**Study material:**
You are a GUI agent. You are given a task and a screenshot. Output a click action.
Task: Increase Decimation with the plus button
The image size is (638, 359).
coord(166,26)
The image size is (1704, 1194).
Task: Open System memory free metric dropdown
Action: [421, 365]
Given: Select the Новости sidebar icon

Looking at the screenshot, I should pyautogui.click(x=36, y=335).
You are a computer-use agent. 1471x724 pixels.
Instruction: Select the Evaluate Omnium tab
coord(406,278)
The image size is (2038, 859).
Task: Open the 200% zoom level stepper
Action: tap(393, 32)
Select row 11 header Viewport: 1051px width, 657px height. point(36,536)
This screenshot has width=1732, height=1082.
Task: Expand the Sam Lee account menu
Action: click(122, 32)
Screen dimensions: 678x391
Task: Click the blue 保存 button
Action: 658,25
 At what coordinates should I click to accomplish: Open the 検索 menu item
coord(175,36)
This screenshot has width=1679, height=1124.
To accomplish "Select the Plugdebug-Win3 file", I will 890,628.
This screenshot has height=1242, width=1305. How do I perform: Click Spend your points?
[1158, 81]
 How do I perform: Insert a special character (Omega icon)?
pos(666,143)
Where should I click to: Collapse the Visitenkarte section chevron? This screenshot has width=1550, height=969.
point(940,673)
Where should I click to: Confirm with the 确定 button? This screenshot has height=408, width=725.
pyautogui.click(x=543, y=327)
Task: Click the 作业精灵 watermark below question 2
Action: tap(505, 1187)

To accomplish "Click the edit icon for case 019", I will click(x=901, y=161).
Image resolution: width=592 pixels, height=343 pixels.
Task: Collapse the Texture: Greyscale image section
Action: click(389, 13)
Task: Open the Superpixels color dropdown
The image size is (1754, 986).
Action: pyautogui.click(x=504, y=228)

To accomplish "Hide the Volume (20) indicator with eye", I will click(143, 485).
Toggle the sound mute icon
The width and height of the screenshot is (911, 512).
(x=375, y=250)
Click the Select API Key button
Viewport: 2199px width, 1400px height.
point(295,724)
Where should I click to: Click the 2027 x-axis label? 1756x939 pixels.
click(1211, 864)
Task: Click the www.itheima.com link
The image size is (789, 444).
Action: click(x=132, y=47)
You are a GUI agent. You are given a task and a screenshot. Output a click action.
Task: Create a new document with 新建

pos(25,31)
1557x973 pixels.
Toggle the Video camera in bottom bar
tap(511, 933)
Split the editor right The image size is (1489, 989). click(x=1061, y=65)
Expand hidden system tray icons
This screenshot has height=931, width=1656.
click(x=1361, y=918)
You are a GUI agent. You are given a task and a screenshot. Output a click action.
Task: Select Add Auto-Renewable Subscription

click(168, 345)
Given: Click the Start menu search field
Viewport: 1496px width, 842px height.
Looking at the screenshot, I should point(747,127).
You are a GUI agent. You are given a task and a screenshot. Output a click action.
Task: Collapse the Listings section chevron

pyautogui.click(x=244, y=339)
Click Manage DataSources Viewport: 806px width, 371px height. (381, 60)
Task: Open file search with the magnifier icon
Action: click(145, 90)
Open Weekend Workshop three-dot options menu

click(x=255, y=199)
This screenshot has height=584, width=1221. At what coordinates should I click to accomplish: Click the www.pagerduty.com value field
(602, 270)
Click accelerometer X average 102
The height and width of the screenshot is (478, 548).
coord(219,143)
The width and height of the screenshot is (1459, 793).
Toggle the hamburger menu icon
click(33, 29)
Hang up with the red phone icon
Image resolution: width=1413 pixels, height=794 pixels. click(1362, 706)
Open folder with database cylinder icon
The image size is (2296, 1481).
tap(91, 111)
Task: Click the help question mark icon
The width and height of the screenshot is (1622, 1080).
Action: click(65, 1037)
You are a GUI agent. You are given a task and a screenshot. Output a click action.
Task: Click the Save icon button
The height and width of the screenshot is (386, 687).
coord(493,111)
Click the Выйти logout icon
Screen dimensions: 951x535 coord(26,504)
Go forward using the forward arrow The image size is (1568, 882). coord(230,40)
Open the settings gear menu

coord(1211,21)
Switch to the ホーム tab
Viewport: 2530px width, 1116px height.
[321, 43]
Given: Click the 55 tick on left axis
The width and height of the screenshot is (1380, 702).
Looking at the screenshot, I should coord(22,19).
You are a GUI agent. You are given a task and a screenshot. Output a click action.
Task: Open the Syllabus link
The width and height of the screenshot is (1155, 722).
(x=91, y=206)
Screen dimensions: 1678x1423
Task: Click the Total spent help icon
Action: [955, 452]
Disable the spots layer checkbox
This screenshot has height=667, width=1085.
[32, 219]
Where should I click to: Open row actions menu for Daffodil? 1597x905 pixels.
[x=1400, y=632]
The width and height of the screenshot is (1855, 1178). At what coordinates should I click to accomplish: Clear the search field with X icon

**Exercise aim:** Print the whole listing again, exactly.

**Output for this task:**
You are a GUI agent. You are given a task and a screenshot. Output a click action.
Task: Increase Decimation with the plus button
The image size is (638, 359).
coord(166,26)
The image size is (1704, 1194).
Task: Open System memory free metric dropdown
Action: [421, 365]
Given: Select the Новости sidebar icon

Looking at the screenshot, I should pyautogui.click(x=36, y=335).
You are a computer-use agent. 1471x724 pixels.
Instruction: Select the Evaluate Omnium tab
coord(406,278)
The image size is (2038, 859).
Task: Open the 200% zoom level stepper
Action: tap(393, 32)
Select row 11 header Viewport: 1051px width, 657px height. point(36,536)
This screenshot has width=1732, height=1082.
Task: Expand the Sam Lee account menu
Action: click(122, 32)
Screen dimensions: 678x391
Task: Click the blue 保存 button
Action: 658,25
 At what coordinates should I click to accomplish: Open the 検索 menu item
coord(175,36)
This screenshot has width=1679, height=1124.
To accomplish "Select the Plugdebug-Win3 file", I will 890,628.
This screenshot has height=1242, width=1305. How do I perform: Click Spend your points?
[1158, 81]
 How do I perform: Insert a special character (Omega icon)?
pos(666,143)
Where should I click to: Collapse the Visitenkarte section chevron? This screenshot has width=1550, height=969.
point(940,673)
Where should I click to: Confirm with the 确定 button? This screenshot has height=408, width=725.
pyautogui.click(x=543, y=327)
Task: Click the 作业精灵 watermark below question 2
Action: tap(505, 1187)

To accomplish "Click the edit icon for case 019", I will click(x=901, y=161).
Image resolution: width=592 pixels, height=343 pixels.
Task: Collapse the Texture: Greyscale image section
Action: click(389, 13)
Task: Open the Superpixels color dropdown
The image size is (1754, 986).
Action: pyautogui.click(x=504, y=228)

To accomplish "Hide the Volume (20) indicator with eye", I will click(143, 485).
Toggle the sound mute icon
The width and height of the screenshot is (911, 512).
(x=375, y=250)
Click the Select API Key button
Viewport: 2199px width, 1400px height.
point(295,724)
Where should I click to: Click the 2027 x-axis label? 1756x939 pixels.
click(1211, 864)
Task: Click the www.itheima.com link
The image size is (789, 444).
Action: click(x=132, y=47)
You are a GUI agent. You are given a task and a screenshot. Output a click action.
Task: Create a new document with 新建

pos(25,31)
1557x973 pixels.
Toggle the Video camera in bottom bar
tap(511, 933)
Split the editor right The image size is (1489, 989). click(x=1061, y=65)
Expand hidden system tray icons
This screenshot has height=931, width=1656.
click(x=1361, y=918)
You are a GUI agent. You are given a task and a screenshot. Output a click action.
Task: Select Add Auto-Renewable Subscription

click(168, 345)
Given: Click the Start menu search field
Viewport: 1496px width, 842px height.
Looking at the screenshot, I should point(747,127).
You are a GUI agent. You are given a task and a screenshot. Output a click action.
Task: Collapse the Listings section chevron

pyautogui.click(x=244, y=339)
Click Manage DataSources Viewport: 806px width, 371px height. (381, 60)
Task: Open file search with the magnifier icon
Action: click(145, 90)
Open Weekend Workshop three-dot options menu

click(x=255, y=199)
This screenshot has height=584, width=1221. At what coordinates should I click to accomplish: Click the www.pagerduty.com value field
(602, 270)
Click accelerometer X average 102
The height and width of the screenshot is (478, 548).
coord(219,143)
The width and height of the screenshot is (1459, 793).
Toggle the hamburger menu icon
click(33, 29)
Hang up with the red phone icon
Image resolution: width=1413 pixels, height=794 pixels. click(1362, 706)
Open folder with database cylinder icon
The image size is (2296, 1481).
tap(91, 111)
Task: Click the help question mark icon
The width and height of the screenshot is (1622, 1080).
Action: click(65, 1037)
You are a GUI agent. You are given a task and a screenshot. Output a click action.
Task: Click the Save icon button
The height and width of the screenshot is (386, 687).
coord(493,111)
Click the Выйти logout icon
Screen dimensions: 951x535 coord(26,504)
Go forward using the forward arrow The image size is (1568, 882). coord(230,40)
Open the settings gear menu

coord(1211,21)
Switch to the ホーム tab
Viewport: 2530px width, 1116px height.
[321, 43]
Given: Click the 55 tick on left axis
The width and height of the screenshot is (1380, 702).
Looking at the screenshot, I should coord(22,19).
You are a GUI agent. You are given a task and a screenshot. Output a click action.
Task: Open the Syllabus link
The width and height of the screenshot is (1155, 722).
(x=91, y=206)
Screen dimensions: 1678x1423
Task: Click the Total spent help icon
Action: [955, 452]
Disable the spots layer checkbox
This screenshot has height=667, width=1085.
[32, 219]
Where should I click to: Open row actions menu for Daffodil? 1597x905 pixels.
[x=1400, y=632]
The width and height of the screenshot is (1855, 1178). At what coordinates should I click to accomplish: Clear the search field with X icon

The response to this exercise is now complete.